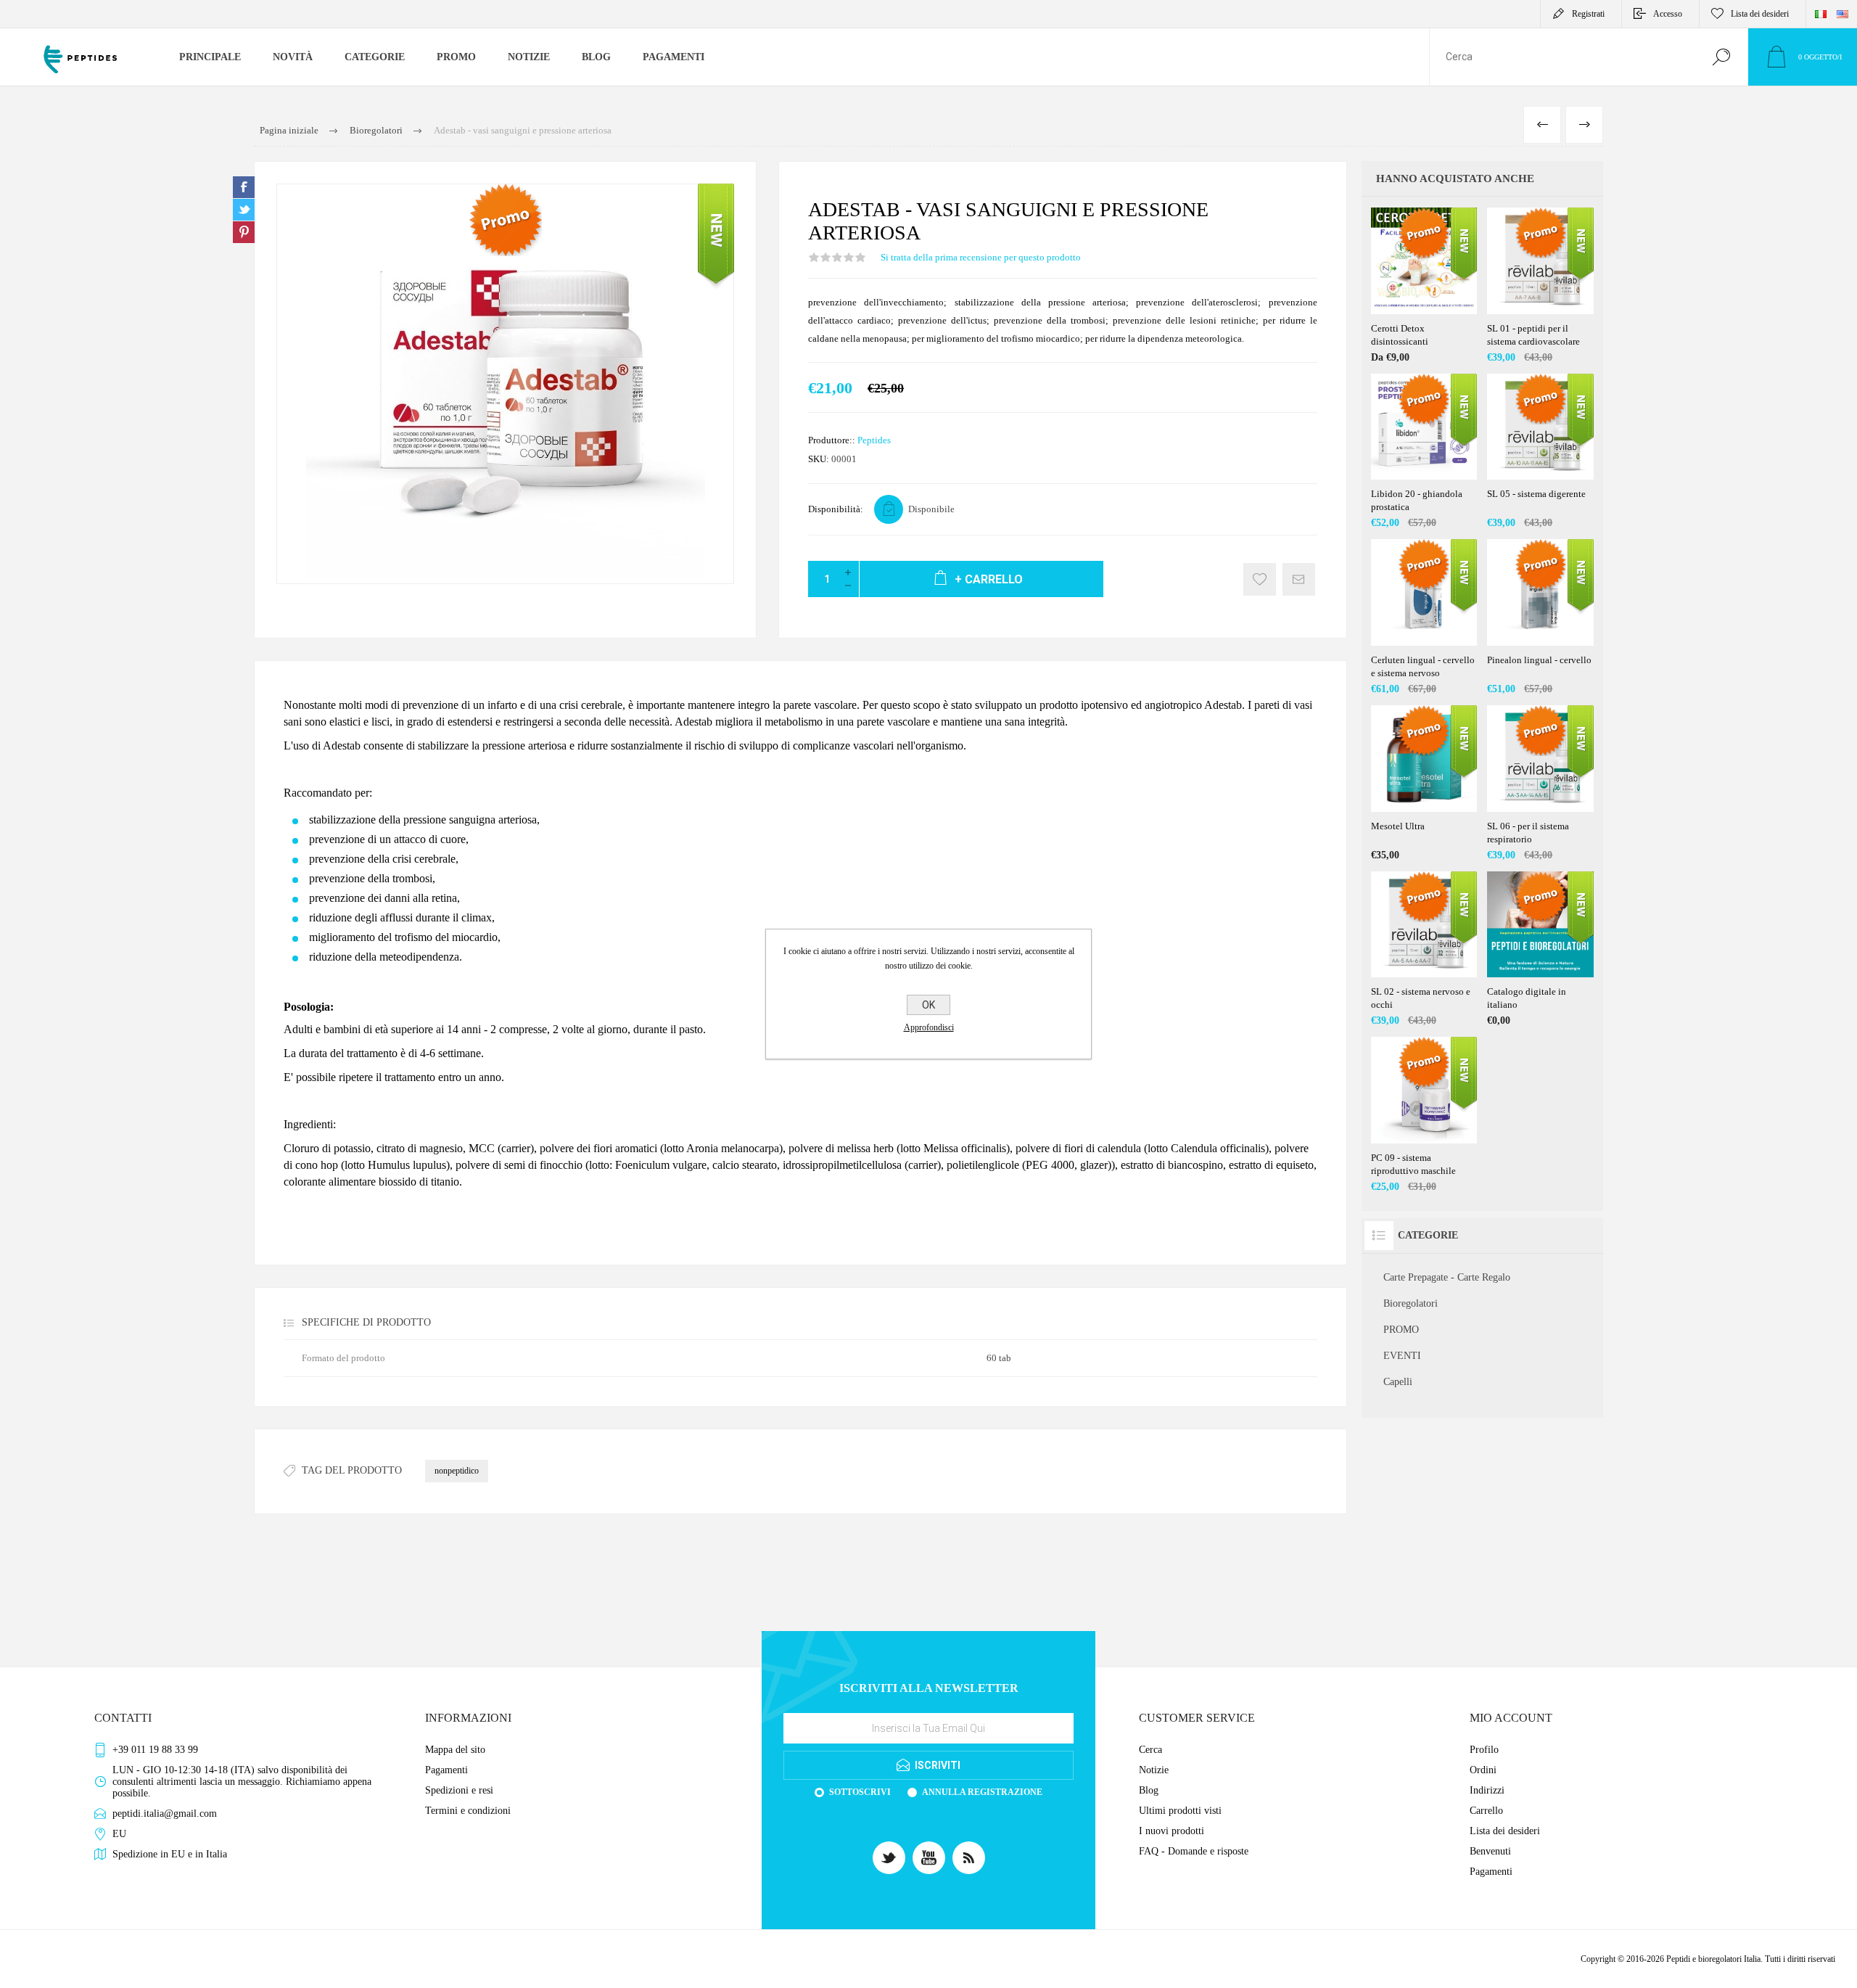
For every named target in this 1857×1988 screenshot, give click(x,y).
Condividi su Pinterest (244, 232)
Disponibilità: (835, 509)
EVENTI (1402, 1355)
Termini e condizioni (468, 1810)
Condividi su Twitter (244, 210)
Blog (1148, 1790)
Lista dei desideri (1505, 1830)
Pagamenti (446, 1770)
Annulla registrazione (982, 1792)
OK (928, 1005)
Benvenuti (1490, 1851)
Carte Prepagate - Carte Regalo (1446, 1277)
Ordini (1483, 1770)
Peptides (874, 440)
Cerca (1721, 57)
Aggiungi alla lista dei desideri (1259, 579)
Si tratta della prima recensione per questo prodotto (981, 257)
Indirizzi (1487, 1790)
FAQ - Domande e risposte (1193, 1851)
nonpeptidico (457, 1471)
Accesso (1667, 14)
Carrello (1486, 1810)
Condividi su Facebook (244, 187)
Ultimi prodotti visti (1180, 1810)
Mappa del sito (455, 1749)
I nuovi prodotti (1171, 1830)
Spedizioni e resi (459, 1790)
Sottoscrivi (860, 1792)
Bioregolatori (1410, 1303)
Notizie (1154, 1770)
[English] (1842, 14)
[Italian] (1821, 14)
※ ※ ※
== PROBLEM DESCRIPTION ==
Count how many lines of the material hold the string "desideri". Give the number and nothing more.

== OUTPUT OF THE TASK ==
2